Auf dem Rückweg ins Zentrum, den wir aufgrund der schlechten Erfahrung mit dem Taxi zu Fuß bestritten, besuchten wir noch den Tran Hung Dao Tempel, ein vietnamesischer Tempel, in dem aber nicht annähernd so ein reges Treiben wie in der Pagode herrschte.

Wieder im Zentrum angekommen, fanden wir auf unserem Weg noch den Sri Mariamman Tempel, dem einzigen Hindutempel der Stadt.
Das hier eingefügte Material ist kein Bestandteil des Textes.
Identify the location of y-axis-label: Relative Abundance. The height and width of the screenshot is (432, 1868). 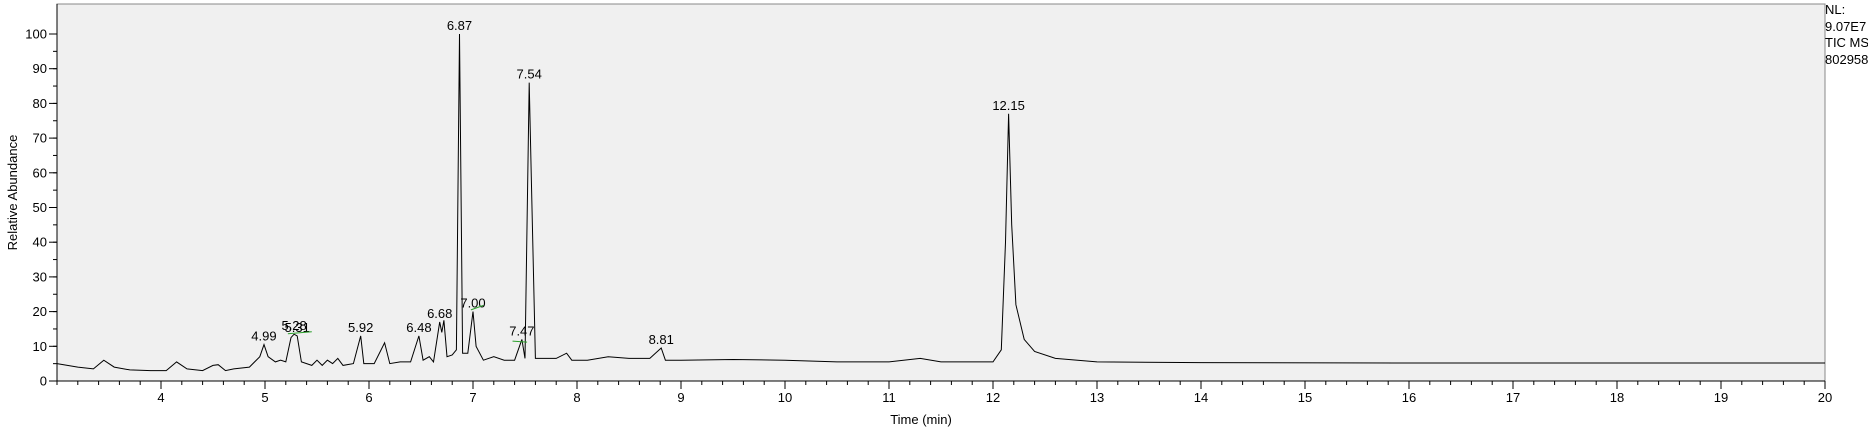
(12, 193).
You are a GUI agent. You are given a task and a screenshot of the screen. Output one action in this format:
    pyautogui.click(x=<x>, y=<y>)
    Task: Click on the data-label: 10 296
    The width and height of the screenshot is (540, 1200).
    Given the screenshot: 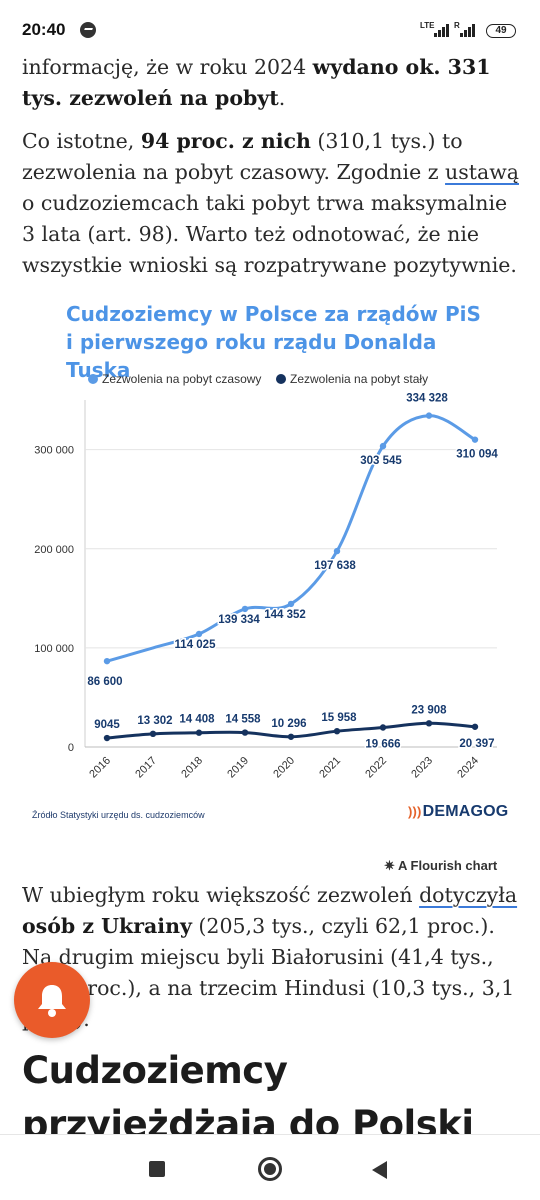 What is the action you would take?
    pyautogui.click(x=288, y=724)
    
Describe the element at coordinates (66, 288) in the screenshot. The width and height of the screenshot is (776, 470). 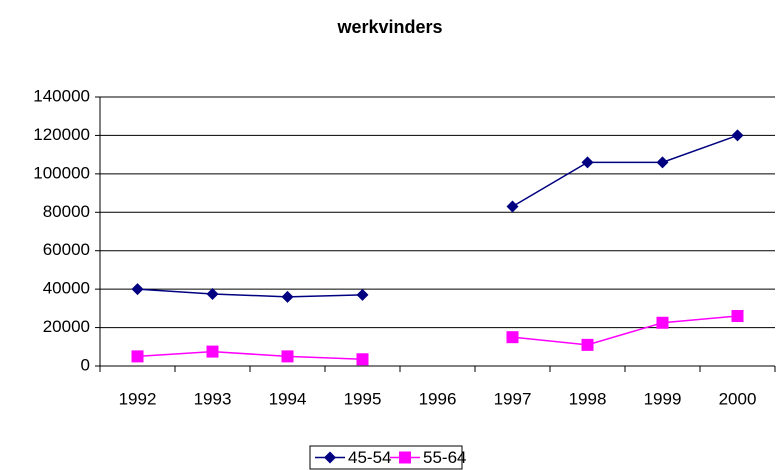
I see `y-tick-label: 40000` at that location.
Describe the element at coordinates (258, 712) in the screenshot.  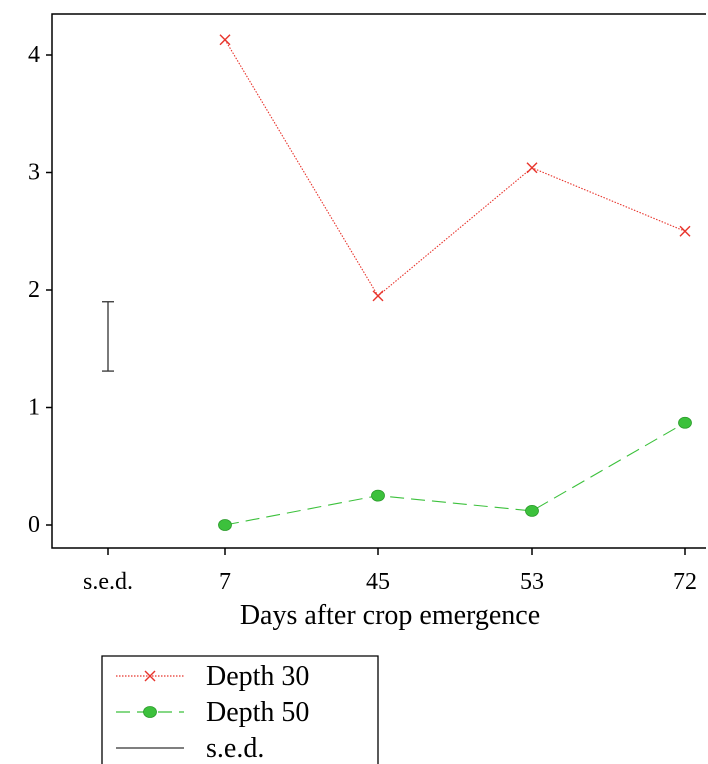
I see `legend-label: Depth 50` at that location.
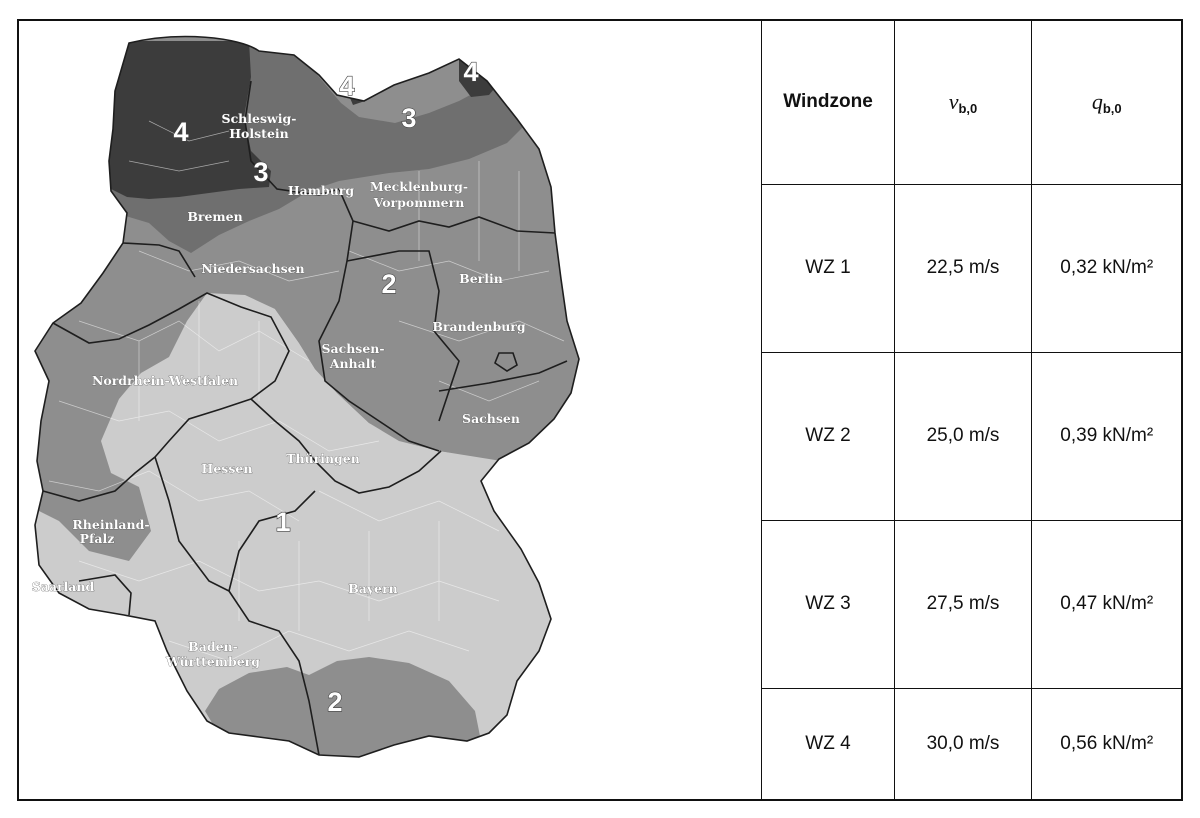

Nachdem wir uns mit Räucherstäbchen bewaffnet hatten, opferten wir in einer großen Runde jeder Gottesfigur eins von ihnen, um unseren Glücksvorrat wieder mal aufzufüllen. Das Besondere an ihm war, dass man sich von ihm erzählte, dass er Wunder wahr werden ließ und so waren die meisten Besucher gar keine Hindus, sondern Menschen, die an diese Wunder glaubten, ganz egal welcher Religion sie eigentlich angehörten.

Nachdem wir kurz darauf jedoch angefaucht wurden, dass wir von den Außenseite keine Fotos machten durften, waren wir uns nicht mehr sicher, ob wir genügend Räucherstäbchen geopfert hatten. Dennoch sollte unser Vorrat an Glück für die kommenden Monate voll genug sein.

So ging auch der letzte Tag in Saigon zur Neige, denn am nächsten Morgen sollte es dann die ersten 250 Km unserer Reise gen Norden in den Küstenort Mui Ne gehen.